The Atlantic examines the Navy’s “smart” ships, the LCSs and extrapolates to the wider, modern workforce.
And he discovered another correlation in his test: The people who did best tended to score high on “openness to new experience”—a personality trait that is normally not a major job-performance predictor and that, in certain contexts, roughly translates to “distractibility.” To borrow the management expert Peter Drucker’s formulation, people with this trait are less focused on doing things right, and more likely to wonder whether they’re doing the right things.
High in fluid intelligence, low in experience, not terribly conscientious, open to potential distraction—this is not the classic profile of a winning job candidate. But what if it is the profile of the winning job candidate of the future? If that’s the case, some important implications would arise.

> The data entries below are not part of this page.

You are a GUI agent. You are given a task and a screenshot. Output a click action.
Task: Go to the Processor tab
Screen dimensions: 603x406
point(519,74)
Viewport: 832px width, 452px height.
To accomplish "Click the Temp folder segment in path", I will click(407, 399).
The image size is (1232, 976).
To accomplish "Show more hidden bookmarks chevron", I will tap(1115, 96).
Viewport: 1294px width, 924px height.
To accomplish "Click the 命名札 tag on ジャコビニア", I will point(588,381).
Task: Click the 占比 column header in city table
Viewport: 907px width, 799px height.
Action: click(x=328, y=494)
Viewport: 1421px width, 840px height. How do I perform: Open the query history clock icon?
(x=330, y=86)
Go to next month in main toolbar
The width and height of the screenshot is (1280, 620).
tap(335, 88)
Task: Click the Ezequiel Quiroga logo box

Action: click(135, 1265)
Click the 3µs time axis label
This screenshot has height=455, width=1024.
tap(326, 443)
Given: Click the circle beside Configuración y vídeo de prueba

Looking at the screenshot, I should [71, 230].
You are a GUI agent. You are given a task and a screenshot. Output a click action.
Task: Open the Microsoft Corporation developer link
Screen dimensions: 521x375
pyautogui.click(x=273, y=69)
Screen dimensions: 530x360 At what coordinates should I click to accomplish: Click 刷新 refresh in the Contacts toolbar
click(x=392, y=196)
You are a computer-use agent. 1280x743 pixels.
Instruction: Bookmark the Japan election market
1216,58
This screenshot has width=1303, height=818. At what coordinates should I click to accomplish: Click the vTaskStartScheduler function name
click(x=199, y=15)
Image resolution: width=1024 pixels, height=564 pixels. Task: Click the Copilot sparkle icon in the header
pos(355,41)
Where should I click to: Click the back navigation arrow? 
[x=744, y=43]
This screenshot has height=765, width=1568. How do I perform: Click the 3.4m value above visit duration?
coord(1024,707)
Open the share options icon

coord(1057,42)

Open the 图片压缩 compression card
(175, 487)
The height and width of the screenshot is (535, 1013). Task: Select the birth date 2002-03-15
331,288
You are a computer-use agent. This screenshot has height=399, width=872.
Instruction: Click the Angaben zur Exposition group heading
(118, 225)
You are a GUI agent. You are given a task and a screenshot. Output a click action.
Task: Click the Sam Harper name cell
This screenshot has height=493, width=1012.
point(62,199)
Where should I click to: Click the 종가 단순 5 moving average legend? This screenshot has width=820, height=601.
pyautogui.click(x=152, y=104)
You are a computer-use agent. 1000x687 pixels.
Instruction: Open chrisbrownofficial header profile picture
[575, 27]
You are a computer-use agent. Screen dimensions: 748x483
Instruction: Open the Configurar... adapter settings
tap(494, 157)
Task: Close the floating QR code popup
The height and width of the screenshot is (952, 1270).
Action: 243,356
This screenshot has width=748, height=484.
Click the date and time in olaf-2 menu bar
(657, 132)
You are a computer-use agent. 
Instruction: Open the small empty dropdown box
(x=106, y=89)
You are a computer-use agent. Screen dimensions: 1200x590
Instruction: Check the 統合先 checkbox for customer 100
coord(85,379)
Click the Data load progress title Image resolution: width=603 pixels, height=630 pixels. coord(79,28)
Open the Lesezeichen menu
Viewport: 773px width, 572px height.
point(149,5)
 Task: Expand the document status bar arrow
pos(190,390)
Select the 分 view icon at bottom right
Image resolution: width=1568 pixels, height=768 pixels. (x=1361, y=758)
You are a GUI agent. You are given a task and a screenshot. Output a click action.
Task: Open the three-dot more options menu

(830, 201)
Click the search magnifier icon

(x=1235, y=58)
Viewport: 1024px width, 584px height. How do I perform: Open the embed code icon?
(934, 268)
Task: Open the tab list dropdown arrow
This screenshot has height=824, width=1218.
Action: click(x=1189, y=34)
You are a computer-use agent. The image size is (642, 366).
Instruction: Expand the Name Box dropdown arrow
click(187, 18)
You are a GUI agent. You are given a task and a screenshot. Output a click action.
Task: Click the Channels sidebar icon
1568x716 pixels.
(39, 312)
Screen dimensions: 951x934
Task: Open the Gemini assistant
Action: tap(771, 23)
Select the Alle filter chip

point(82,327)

One concerns “grit”—a mind-set, much vaunted these days in educational and professional circles, that allows people to commit tenaciously to doing one thing well. Angela Duckworth, a University of Pennsylvania psychology professor, has written powerfully about the value of grit—putting your head down, blocking out distractions, committing over a course of many years to a chosen path. Her writing traces an intellectual lineage that can also be found in Malcolm Gladwell’s Outliers, which explains extraordinary success as a function of endless, dedicated practice—10,000 hours or more. These ideas are inherently appealing; they suggest that dedication can be more important than raw talent, that the dogged and conscientious will be rewarded in the end.
These trends are more prevalent in certain fields and in certain locations. I think they have the potential to change, for the better, how people are employed – giving more power to the employee. However, I don’t think that’s the future. Human (herd) nature will intervene, and there’s the robotic/AI/civilizational collapse think, proceeding unopposed. In the end, like the LCS sailors, most folks will have to abandon ship.
Lessons, if heeded, for far-distant generations.